Sometimes she slips a hundred-franc note in the envelope, even though she knows it can’t be converted to dinars.
My grandmother loves my mother in her own way, like a child one no longer understands and keeps at arm’s length. She says she’ll help her daughter as soon as our mother decides she’s had enough of this country; my grandmother is convinced it’s making her unhappy.
My grandmother has never accepted my father. She doesn’t give her reasons, the real reason, she just doesn’t accept him; it’s a physical thing, and cultural too – ‘Why couldn’t you have married a boy from here?’ Algiers is too far away for her liking. On the rare occasions she does come and visit she feels out of place, as a woman, a Frenchwoman. ‘The poverty here is not pretty,’ she says.
She fears for us, her two granddaughters, she’s sure our growth is affected by the heat, by our diet.

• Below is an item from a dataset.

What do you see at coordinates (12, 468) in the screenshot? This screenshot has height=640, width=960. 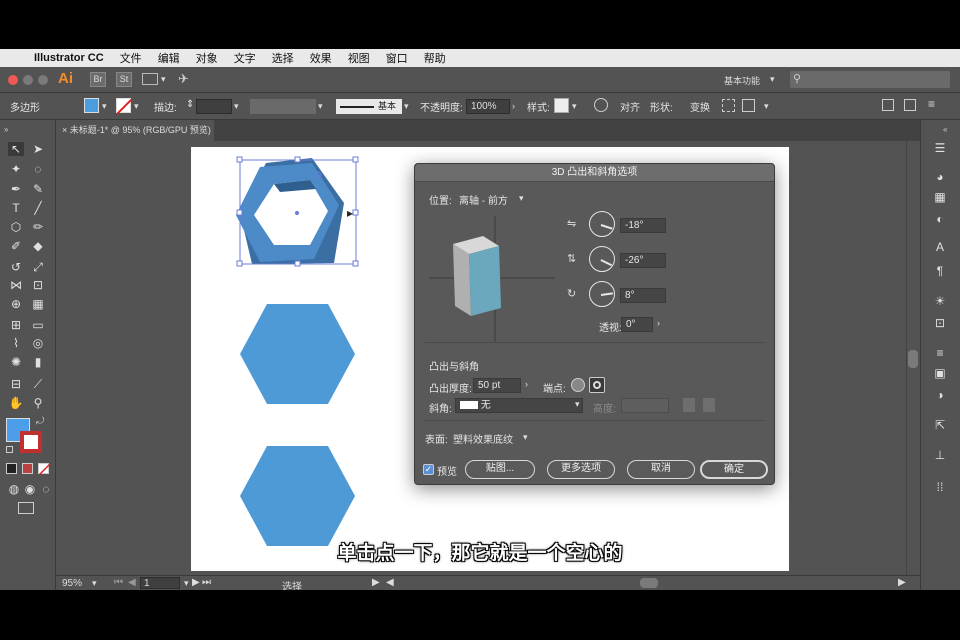 I see `color-mode-icon` at bounding box center [12, 468].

I have difficulty drawing up a family tree, a ‘tree of love’ as some call it. The branches of my tree don’t flower, or if they do, the blossoms appear on the wrong branches, as if they’ve migrated, bloomed from the soil or on a branch not meant to bear flowers.

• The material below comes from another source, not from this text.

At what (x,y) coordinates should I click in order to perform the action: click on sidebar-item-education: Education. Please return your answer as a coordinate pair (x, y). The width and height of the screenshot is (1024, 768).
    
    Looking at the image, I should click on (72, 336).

This is how I feel about my French family, it doesn’t work, it never will; it makes me uncomfortable, as if I’m outside my real self
, as if I’ve failed to love my whole self.
I feel the same with my Algerian family. I hardly know them. They live four hundred kilometres from Algiers, you have to drive along the coast road towards Petite Kabylia, in the east. My Algerian grandmother doesn’t speak French, I don’t speak Arabic, our only link is her tenderness, her hands in mine, in my hair, on my shoulders, her kisses on my forehead, her smiles; but this gentleness is beyond me, I don’t know what it means, I don’t know if it’s an expression of love or a way of apologizing for being so unlike us, for not wanting to be like us.
We are so very different.
Becoming
I go over to Julia’s neighbourhood, Bastille. In the metro I look around, in search of a girl or a boy like me; I don’t see any.
I’ll have to get used to this new form of isolation: to being unlike other people. I don’t know if I’ll be able to bear having to hide, to lie, the fragility this engenders. It can drive you mad – living a double life.